Hay constancia del
empleo de la arcilla desde hace milenios, en todas las épocas y continentes,
para curar todo tipo de enfermedades, heridas, afecciones de la piel y
problemas inflamatorios. Los hombres probablemente imitaron a los animales, que
buscan en el barro arcilloso el remedio a sus males. Si bien dejó de utilizarse
de manera habitual en el siglo XIX, con la incorporación a la vida cotidiana de
los progresos de la química, ya desde la Edad Media fue perdiéndose en
Occidente el prestigio terapéutico de la arcilla, menospreciada por la Iglesia.
La arcilla se
encuentra en forma de yacimientos explotados casi siempre a cielo
abierto. La veta de arcilla se saca a la luz y se limpia, se selecciona y
analiza y se transporta a un área de secado con suelo de hormigón donde se
extiende al sol, forma de secado natural que permite almacenar aún más energía
de los rayos solares. Luego se selecciona manualmente, se eliminan impurezas
residuales y se tritura para obtener una granulación homogénea de la arcilla,
de disolución rápida, y utilizada para uso externo.
El naturópata francés
Raymond Dextreit afirma que la arcilla es una sustancia viva que actúa con
discernimiento y frena la proliferación de cuerpos parasitarios, microbios o
bacterias patógenas, a la vez que favorece la reconstitución celular sana.

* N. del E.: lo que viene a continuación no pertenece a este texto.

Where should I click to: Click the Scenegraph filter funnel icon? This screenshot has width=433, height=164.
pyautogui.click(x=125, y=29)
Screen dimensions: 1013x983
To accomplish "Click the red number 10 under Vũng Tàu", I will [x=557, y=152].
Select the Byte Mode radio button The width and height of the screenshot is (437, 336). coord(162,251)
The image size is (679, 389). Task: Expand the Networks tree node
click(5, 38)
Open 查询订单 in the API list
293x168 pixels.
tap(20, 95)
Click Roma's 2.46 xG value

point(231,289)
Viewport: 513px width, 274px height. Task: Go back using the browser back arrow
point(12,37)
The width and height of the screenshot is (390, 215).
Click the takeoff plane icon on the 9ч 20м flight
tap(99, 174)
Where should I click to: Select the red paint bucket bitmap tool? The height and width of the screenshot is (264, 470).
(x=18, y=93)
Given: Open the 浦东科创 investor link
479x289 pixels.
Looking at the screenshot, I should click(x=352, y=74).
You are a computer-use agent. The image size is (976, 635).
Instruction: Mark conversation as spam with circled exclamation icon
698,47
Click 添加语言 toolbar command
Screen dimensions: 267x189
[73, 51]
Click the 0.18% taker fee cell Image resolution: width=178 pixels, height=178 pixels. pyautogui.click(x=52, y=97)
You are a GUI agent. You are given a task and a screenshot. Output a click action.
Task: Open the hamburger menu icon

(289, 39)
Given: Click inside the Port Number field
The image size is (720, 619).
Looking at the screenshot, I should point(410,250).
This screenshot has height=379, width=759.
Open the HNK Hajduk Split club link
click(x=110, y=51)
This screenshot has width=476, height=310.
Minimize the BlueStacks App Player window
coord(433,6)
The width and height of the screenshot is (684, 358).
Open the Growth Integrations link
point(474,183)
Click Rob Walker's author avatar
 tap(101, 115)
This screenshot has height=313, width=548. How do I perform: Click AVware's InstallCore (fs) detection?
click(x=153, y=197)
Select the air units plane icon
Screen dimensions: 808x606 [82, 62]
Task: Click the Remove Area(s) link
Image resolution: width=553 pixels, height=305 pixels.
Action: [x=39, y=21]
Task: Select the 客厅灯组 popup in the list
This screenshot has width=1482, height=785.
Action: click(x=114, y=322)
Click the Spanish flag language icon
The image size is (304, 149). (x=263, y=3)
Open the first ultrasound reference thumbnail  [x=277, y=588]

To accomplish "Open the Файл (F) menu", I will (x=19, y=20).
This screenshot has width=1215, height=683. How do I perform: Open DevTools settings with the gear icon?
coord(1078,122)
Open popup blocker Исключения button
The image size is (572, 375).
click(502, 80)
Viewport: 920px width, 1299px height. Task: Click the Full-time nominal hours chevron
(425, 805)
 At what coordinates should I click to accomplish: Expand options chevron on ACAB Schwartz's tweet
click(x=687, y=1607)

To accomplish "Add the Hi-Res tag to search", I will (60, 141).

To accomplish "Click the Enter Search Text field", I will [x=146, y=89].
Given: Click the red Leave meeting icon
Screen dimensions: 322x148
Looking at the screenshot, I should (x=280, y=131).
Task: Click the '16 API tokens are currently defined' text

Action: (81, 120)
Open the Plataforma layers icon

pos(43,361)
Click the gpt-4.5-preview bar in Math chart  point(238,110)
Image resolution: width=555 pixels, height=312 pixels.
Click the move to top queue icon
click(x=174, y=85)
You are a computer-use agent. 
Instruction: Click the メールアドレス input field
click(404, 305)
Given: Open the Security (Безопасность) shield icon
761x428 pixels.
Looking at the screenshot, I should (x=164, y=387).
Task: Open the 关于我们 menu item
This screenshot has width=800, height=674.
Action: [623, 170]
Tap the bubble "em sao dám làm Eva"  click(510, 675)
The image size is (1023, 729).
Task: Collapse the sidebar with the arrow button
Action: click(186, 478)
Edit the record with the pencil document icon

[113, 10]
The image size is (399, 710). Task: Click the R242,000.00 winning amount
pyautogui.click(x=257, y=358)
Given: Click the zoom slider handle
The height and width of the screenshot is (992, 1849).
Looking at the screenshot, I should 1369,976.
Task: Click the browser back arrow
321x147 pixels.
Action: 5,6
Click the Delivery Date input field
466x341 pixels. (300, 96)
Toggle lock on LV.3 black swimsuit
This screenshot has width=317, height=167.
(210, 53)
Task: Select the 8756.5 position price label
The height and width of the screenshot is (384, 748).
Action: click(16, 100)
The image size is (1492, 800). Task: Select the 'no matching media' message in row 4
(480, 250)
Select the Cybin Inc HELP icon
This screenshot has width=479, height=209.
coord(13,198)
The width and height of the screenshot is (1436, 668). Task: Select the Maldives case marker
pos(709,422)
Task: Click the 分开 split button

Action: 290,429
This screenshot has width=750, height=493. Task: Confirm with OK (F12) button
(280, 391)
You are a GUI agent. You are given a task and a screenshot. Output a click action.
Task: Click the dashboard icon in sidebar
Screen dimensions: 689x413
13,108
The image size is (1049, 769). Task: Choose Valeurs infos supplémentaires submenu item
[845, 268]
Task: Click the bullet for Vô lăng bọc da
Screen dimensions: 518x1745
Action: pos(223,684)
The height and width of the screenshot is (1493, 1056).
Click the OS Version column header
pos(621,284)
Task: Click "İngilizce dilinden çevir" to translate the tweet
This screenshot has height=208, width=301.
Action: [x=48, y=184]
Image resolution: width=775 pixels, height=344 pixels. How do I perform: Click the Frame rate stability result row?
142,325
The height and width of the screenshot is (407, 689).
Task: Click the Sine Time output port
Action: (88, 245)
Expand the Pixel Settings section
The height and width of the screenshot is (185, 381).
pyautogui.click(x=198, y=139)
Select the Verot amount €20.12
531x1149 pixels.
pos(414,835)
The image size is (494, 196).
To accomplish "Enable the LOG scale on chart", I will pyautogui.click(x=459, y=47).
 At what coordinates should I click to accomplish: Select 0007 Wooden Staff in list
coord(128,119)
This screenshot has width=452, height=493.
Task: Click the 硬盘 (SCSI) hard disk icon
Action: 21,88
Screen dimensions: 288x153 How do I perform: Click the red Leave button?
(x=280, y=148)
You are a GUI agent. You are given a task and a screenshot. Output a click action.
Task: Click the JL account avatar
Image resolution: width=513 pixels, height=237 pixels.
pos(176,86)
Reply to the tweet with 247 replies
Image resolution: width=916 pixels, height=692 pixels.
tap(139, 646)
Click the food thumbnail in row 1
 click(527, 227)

Tomada por vía oral, la arcilla provoca un efecto
multilateral. Su intensa actividad elimina y destruye las células enfermas y
activa la reconstrucción de otras sanas, actúa como agente depurador que
elimina toda clase de sustancias nocivas.
Tiene efecto sedante, relajante y curativo en
el tratamiento de las inflamaciones intestinales, amébicas y otras disenterías,
su actividad no sólo cura trastornos leves como diarrea y estreñimiento, sino
que influye sobre todos los órganos y sobre la totalidad del organismo.